**WHAT THE TASK ASKS:** Reproduce nothing but the lines from the one with "You are a GUI" down to the last line of the data below.

Collected data
════

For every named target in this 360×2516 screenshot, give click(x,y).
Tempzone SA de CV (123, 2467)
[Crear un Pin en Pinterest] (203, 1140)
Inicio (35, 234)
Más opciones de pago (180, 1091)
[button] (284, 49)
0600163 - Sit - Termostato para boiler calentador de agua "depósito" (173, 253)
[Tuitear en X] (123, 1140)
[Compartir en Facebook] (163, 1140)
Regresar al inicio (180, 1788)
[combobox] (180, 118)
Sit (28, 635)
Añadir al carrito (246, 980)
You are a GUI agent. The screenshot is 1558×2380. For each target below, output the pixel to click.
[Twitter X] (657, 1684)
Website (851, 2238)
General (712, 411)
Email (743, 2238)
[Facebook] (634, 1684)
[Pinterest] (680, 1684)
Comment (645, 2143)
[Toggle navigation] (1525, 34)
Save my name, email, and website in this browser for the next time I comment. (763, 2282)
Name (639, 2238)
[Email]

════

**REPLY TO THE EXERCISE:**
You are a GUI agent. The screenshot is 1558×2380. For each target below, output the pixel to click.
[Twitter X] (657, 1684)
Website (851, 2238)
General (712, 411)
Email (743, 2238)
[Facebook] (634, 1684)
[Pinterest] (680, 1684)
Comment (645, 2143)
[Toggle navigation] (1525, 34)
Save my name, email, and website in this browser for the next time I comment. (763, 2282)
Name (639, 2238)
[Email]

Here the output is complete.